Among the guests at his wedding were Albert Turpain and Marcel Cachin, very committed members of Parliament and future founder of French Communist Party in 1920.
On 3 August 1898, Tissot demonstrates the first French operational radio connection at sea, covering 800 meters between "BORDERED" and an on-shore semaphore station.
With this apparatus Camille Tissot in 1899 organized a large trial run and demonstrates communications by radio, initially between various points of the roads of Brest and the Saint Martin church, then to the islands Vierge (Plouguerneau) and Stiff (Ushant).
In 1904 the Ouessant radio station with call sign FFU carried out radiotelegraphic connections on 600 meters with a fleet of passenger ships.
Following these tests, Tissot showed the possibility of using radio to transmit a time signal and to regulate the chronometers of the ships at sea.
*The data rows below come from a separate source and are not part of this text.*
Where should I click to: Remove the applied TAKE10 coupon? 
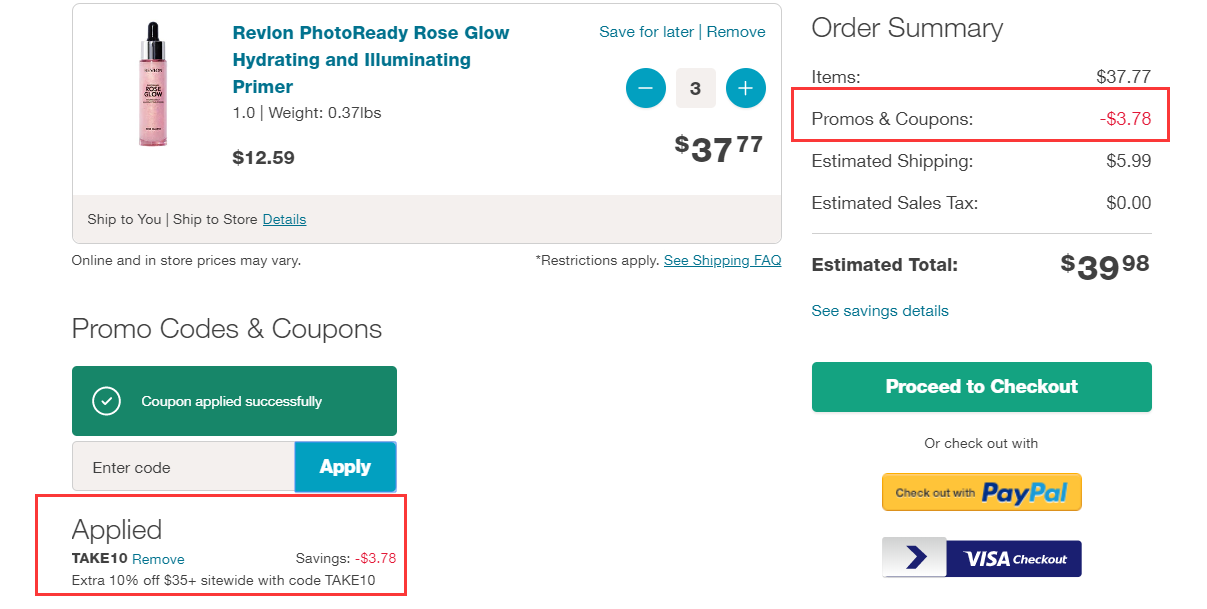pyautogui.click(x=158, y=559)
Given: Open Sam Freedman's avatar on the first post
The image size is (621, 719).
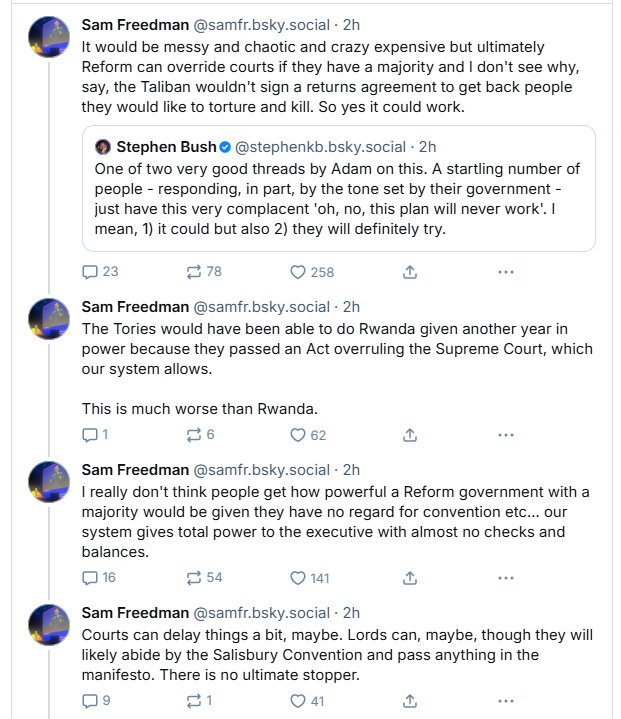Looking at the screenshot, I should point(48,38).
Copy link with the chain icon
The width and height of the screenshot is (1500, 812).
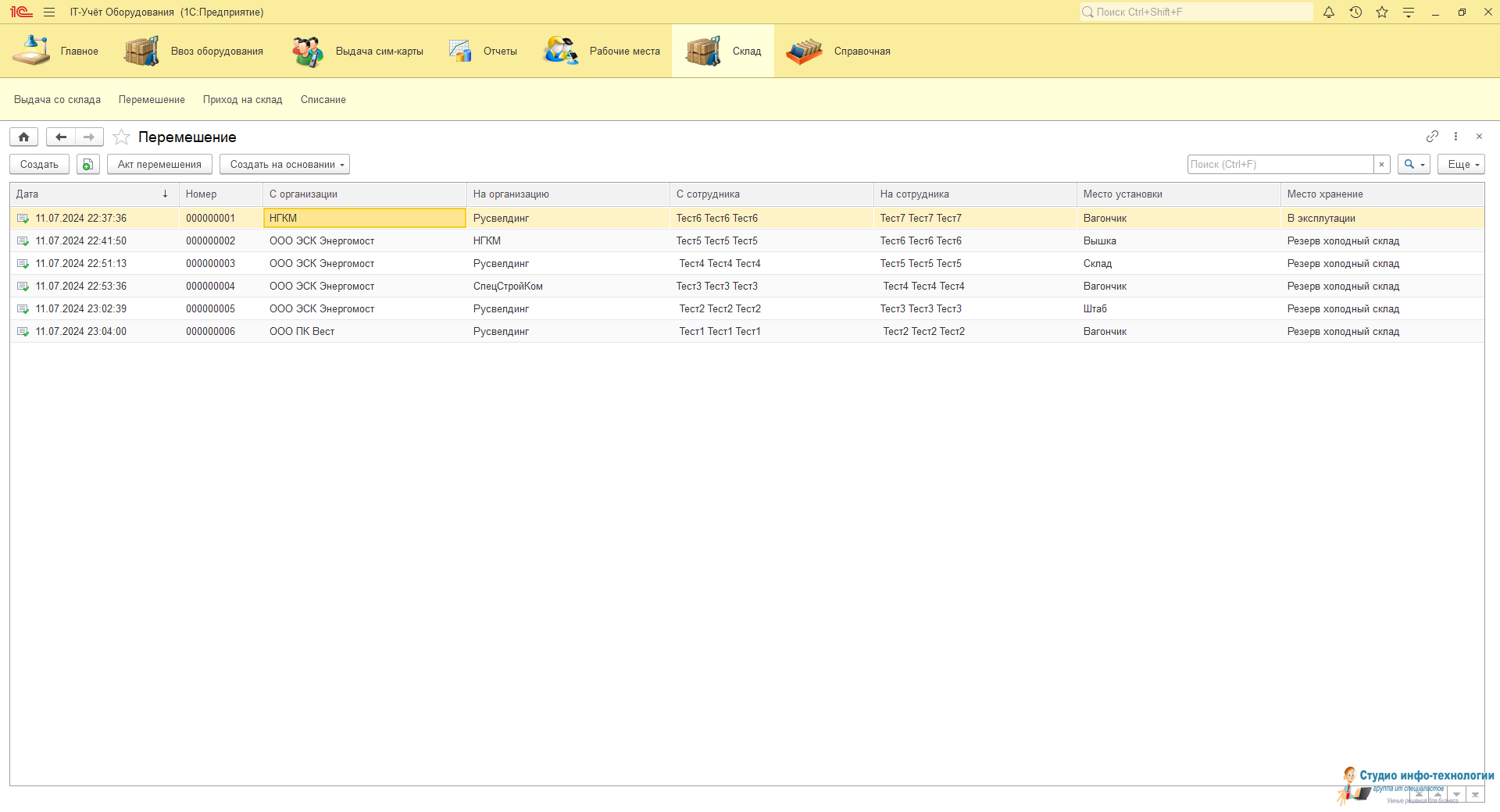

With the occasion of these lawsuits, Tissot and Férrié in particular sought to show certain faults of patent 77777 of Marconi, but also the priority of experiments of certain French scientists, like Eugene Ducretet.
During the First World War, Tissot made several stays at Bizerte, to equip ships with radio and to work on detection of underwater sound.
He wrote three detailed works: He was also the author of many articles of popularization of radio in international scientific reviews, and gave very many conferences on the subject.